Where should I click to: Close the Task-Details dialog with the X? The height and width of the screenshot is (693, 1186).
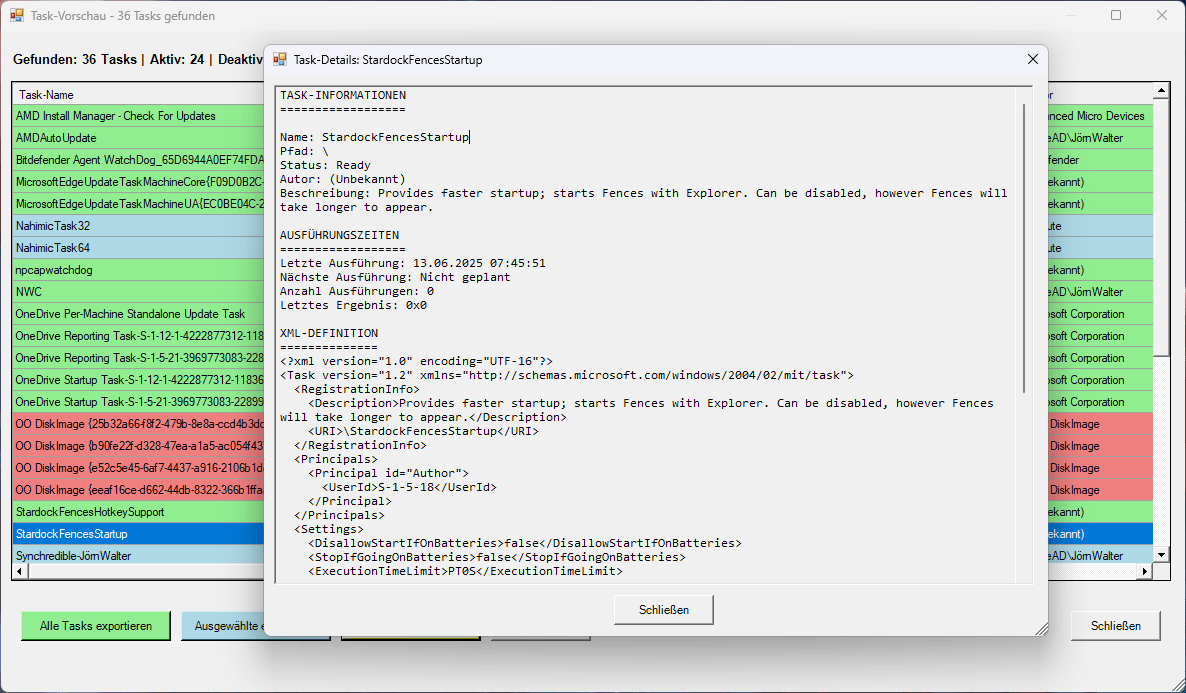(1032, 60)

────────────────────

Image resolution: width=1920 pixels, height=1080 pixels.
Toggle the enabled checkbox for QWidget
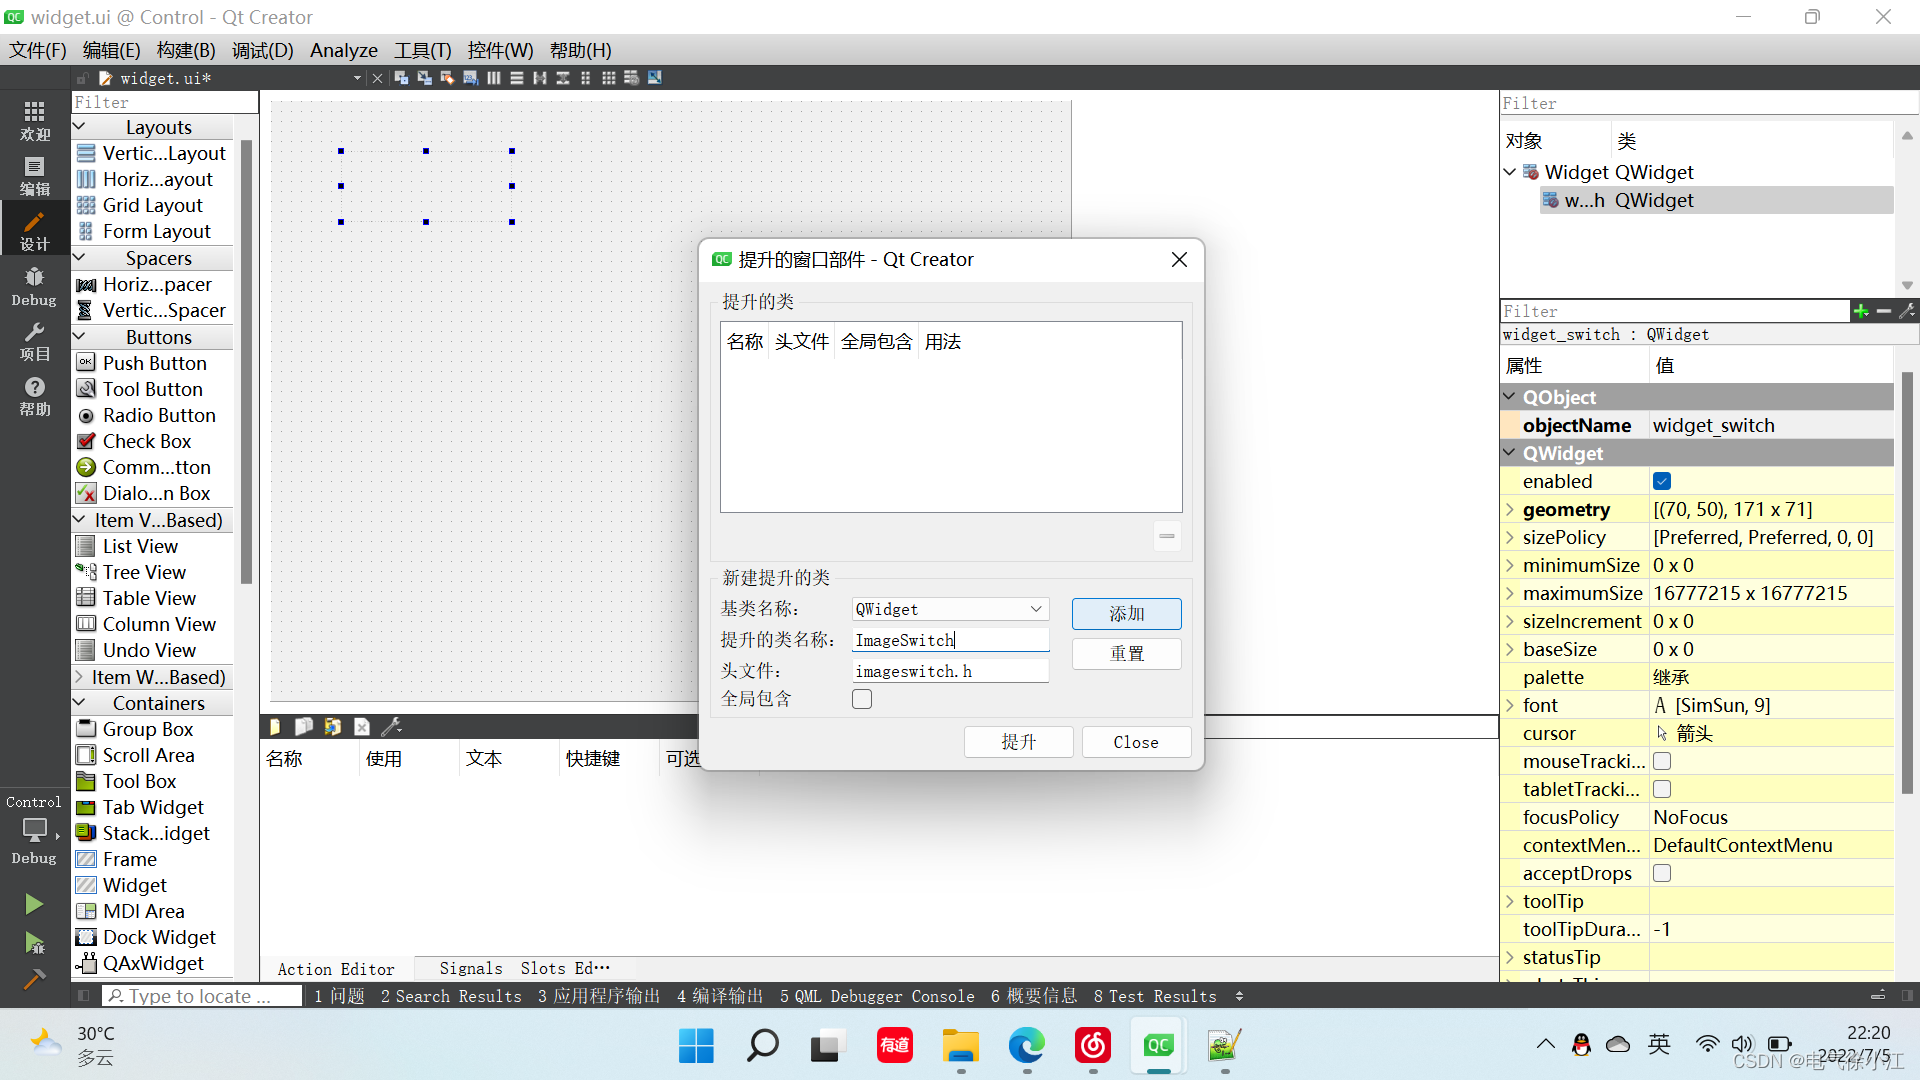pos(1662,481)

────────────────────

State how many lines in the items above contain the string "width", and reply with that number alone.

2